I still have nightmares about some of those experiences. 


I am deeply grateful for the good parts and everything I learned. 


I am also still undoing some of the awful stuff.


Experiences and people are almost never one thing. It’s confusing to have experiences that you love deeply while also knowing they were followed by things that directly harmed you. 


The good stuff doesn’t outweigh the bad, but that doesn’t mean the good stuff didn’t happen. It just changes my perspective on it. Likely, if they did the right thing for me, it was also the right thing for the business. They didn’t do them to make me happy. Promotions and titles are great, but I didn’t get them because I was nice. I got them because I worked for them. 

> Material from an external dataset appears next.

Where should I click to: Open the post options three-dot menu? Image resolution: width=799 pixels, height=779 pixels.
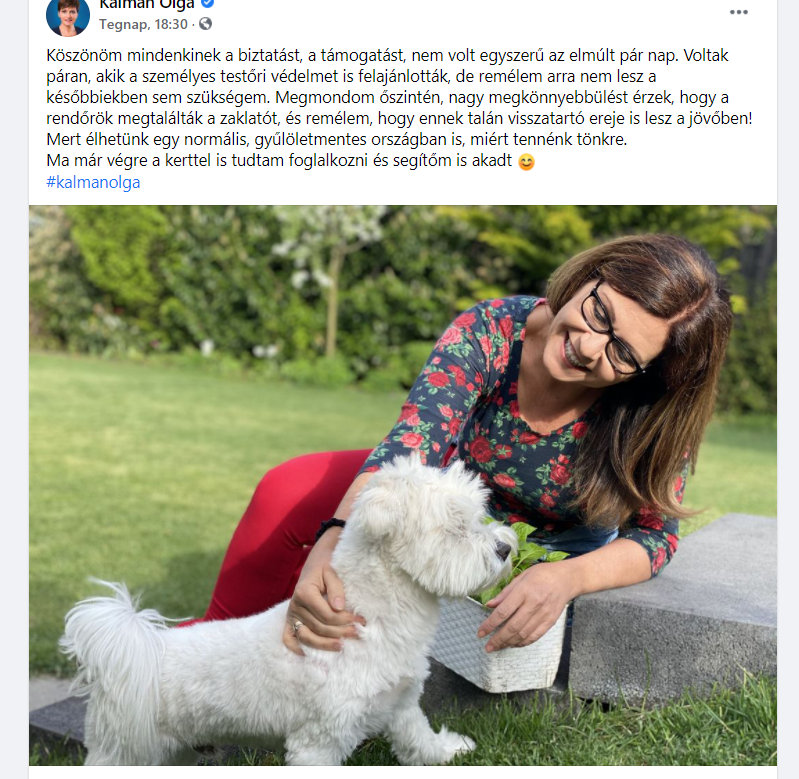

I worked for it. I earned it. My reward was piles of more work for little extra money that I thought was a privilege. 


I’m caught between wanting to cherish the times that showed me who I wanted to be and recovering from the times that showed me who I absolutely was not. 


The reality is that bad environments can be good sometimes, and even great things have really tough patches. 


It’s one of the foundational pieces of abusive environments. There was often something good or something you believed could be good that made you want to endure. 


You don’t have to invalidate the good to heal from the bad. You just might need to change your perspective on it so you can keep the gift and let go of the other harmful stuff. 


I have this computer backpack that was covered with their logo. The bag is great and expensive, but I hated feeling branded by something that I needed to get out of. But the bag was mine, right? They gave it to me.


All it took was a stitch ripper and an evening of mindless television and I had a whole new bag. 


The bag is still good. The work I did was still good. The rest can be left in the past when we’re ready to tear out the hard parts.